Flora ouvre une petite porte en bois, l'air nocturne me balaie la peau. Le passage est si petit que Riccardo doit se baisser pour traverser avec son fardeau. Le jardin à l'arrière du bâtiment est en très mauvais état, envahi par de hautes herbes et jonché de débris de ce qui semble être un amas de bancs et de tables.
Je reconnais l'arbre sous lequel nous avions garé le SUV de Riccardo. Ce dernier jette Bellucci dans le coffre. Je suis persuadée qu'il va se réveiller quand son corps fait un énorme bruit contre le métal, mais il n'a même pas un frémissement.
– Quand tu verras Giosuè, ne manque pas de lui dire que je t'ai aidée, je suis fatigué de vivre reclus de tout.
Giosuè Gaviera, la pieuvre, le père de Riccardo. Ce dernier ne réplique pas. Il me regarde très longuement, comme s'il voulait me faire passer un message. Ses cheveux blonds et ses yeux gris me rendent nerveuse. J'essaie de creuser pour dénicher le démon sous ce déguisement froid et austère, mais je ne vois absolument rien. J'ai l'impression d'être entourée d'inconnus.

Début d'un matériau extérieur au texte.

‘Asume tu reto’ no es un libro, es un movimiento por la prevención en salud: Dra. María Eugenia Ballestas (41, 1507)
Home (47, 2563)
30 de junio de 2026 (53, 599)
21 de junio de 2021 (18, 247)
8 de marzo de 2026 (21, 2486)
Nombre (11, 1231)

Il s'avance vers la femme aux cheveux gris et prend le visage de cette dernière en coupe dans ses mains. Le geste peut presque paraître affectueux.
– Merci pour ton aide, ma tante. Les choses se passent le temps d'un battement de cil. Riccardo la saisit par le cou et la regarde à travers ses cils.
– Qu'est-ce que tu fais ?
– Je te sacrifie.
Il réplique d'un ton caressant avant d'enfoncer un couteau, que je n'avais pas remarqué, dans sa poitrine. Le sang gicle, éclaboussant son visage et le haut de ses vêtements.
J'étouffe un cri, mais je suis incapable de détourner le regard. Il retire l'arme avant de la replonger à nouveau au même endroit, comme pour être sûr de faire plus de dégâts. Quand il s'éloigne de Flora, cette dernière reste immobile quelques instants avant de s'effondrer lourdement sur le ventre.